EACH WEEKDAY in Greater Boston, more than 400,000 workers, students, shoppers, seniors, and visitors board an MBTA bus. Buses serve three times as many riders as the commuter rail. But despite their importance, buses remain an underappreciated and often neglected component of our region’s transportation system. The T’s own performance dashboard sets a meager on-time performance expectation for bus service of just 75 percent. And even that bar has been met on only nine days so far in 2019. On not a single day so far in 2019 have buses achieved even an 80 percent on-time standard.
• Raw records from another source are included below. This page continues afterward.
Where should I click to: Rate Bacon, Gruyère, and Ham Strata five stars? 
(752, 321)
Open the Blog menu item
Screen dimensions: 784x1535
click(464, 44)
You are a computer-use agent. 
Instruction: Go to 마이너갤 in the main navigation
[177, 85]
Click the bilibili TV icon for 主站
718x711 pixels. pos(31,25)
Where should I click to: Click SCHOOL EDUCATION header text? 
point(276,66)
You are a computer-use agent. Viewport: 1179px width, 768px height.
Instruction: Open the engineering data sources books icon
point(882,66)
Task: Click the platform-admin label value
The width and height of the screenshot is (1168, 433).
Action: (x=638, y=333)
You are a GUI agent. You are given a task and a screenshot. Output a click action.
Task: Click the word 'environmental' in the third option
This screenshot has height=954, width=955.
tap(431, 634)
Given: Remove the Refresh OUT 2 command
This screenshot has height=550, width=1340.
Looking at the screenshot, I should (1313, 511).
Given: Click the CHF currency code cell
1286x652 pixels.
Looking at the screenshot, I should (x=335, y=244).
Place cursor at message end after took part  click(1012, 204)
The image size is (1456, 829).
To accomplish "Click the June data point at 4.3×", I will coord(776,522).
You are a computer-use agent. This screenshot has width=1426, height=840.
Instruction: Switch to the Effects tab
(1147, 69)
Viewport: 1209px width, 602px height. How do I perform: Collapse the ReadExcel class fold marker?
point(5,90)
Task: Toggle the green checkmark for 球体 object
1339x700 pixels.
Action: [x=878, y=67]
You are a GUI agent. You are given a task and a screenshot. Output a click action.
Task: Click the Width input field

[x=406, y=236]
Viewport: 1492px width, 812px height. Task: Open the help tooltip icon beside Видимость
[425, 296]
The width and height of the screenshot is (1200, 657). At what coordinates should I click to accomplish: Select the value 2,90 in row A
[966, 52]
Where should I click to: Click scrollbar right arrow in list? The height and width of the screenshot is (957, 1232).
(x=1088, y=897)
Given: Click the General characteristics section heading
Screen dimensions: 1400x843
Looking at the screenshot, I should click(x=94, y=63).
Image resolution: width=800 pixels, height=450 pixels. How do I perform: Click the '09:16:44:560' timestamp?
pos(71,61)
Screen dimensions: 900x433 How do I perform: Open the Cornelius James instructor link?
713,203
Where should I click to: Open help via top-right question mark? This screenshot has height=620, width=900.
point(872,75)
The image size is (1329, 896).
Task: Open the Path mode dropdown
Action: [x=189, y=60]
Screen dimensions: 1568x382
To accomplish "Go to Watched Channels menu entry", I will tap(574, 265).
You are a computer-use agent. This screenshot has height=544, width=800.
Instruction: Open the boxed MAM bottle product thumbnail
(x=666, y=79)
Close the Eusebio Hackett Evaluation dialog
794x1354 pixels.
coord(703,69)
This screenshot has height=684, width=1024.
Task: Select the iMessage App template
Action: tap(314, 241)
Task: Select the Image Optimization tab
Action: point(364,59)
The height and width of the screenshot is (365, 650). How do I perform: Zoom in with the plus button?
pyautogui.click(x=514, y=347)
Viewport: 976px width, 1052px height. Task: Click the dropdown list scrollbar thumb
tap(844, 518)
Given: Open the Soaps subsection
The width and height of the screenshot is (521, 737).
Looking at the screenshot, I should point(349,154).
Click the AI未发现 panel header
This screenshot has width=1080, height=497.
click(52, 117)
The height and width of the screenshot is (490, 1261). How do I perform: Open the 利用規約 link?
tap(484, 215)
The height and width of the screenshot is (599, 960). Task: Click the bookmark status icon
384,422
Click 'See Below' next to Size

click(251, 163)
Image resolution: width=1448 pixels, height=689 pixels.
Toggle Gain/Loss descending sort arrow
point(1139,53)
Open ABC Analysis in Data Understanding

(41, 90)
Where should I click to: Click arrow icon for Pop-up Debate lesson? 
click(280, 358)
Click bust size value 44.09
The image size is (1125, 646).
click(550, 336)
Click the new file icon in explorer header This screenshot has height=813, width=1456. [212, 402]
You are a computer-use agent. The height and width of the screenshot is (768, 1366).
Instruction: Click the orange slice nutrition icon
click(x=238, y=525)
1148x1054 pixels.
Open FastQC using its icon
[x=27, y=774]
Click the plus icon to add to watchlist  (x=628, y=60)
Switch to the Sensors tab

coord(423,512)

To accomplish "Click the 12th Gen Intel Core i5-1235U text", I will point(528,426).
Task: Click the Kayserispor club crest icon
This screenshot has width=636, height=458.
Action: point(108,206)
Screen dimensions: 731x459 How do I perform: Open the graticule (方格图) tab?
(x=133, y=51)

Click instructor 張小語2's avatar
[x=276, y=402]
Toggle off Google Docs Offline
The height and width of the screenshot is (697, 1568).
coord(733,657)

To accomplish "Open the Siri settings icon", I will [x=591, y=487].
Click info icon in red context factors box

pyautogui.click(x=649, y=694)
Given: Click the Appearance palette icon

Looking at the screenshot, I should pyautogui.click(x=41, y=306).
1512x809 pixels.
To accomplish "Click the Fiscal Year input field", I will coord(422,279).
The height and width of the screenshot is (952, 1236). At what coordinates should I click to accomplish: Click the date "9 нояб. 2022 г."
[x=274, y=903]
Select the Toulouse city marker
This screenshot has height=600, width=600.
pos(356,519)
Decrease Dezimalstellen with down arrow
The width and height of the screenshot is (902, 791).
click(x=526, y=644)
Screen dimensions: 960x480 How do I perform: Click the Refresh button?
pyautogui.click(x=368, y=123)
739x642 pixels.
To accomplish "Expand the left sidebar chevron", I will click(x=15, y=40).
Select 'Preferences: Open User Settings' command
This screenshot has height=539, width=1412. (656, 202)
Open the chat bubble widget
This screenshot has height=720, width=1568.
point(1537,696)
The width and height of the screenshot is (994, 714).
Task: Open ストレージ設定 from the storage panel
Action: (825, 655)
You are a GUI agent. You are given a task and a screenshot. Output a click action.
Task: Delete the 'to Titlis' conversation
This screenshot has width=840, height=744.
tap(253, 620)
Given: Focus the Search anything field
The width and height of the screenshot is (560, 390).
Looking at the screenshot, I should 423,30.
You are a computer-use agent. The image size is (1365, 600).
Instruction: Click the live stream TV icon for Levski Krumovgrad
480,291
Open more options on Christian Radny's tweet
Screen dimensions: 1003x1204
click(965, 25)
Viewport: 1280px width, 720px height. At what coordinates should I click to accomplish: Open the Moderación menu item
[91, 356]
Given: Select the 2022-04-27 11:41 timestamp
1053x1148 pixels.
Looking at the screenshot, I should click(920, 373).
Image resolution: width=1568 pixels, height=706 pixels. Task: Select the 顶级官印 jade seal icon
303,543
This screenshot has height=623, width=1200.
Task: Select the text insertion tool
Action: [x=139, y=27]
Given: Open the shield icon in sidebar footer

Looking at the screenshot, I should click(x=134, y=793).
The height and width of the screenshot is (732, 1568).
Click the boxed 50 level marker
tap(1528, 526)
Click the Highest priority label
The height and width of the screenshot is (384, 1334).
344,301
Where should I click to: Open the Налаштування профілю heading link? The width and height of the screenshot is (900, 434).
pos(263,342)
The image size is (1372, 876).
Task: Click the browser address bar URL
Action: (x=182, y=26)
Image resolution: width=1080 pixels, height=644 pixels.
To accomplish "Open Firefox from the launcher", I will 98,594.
If the commuter rail were performing that poorly, it would be the leading news story each and every day, and our elected officials would be calling it a crisis. The historical race and class context for this reality cannot be ignored. Urban bus riders deserve the same urgency and attention as suburban commuter rail riders. While rail is an important part of our transportation system, it is the bus that has been, and will be, our region’s public transit workhorse.

Fortunately, fixing the bus system is one of the cheapest and most efficient ways we can improve the MBTA. It doesn’t require billions of dollars and decades-long construction. In fact, some bus system changes, like modernizing routes, will actually produce cost savings to the MBTA that can be plowed back into improved service.

The MBTA took a major first step last month, when the Baker administration and the Massachusetts Department of Transportation proposed a slate of changes to 63 bus routes that will make bus service faster, more efficient, and more responsive to rider needs. We strongly support this process, and call on riders, communities, and elected officials to embrace experimentation and changes to routes that haven’t been updated in decades, if ever. This effort will hopefully lay the groundwork for a more robust overhaul of the system, including adding new routes system-wide and expanding the MBTA’s fleet of buses.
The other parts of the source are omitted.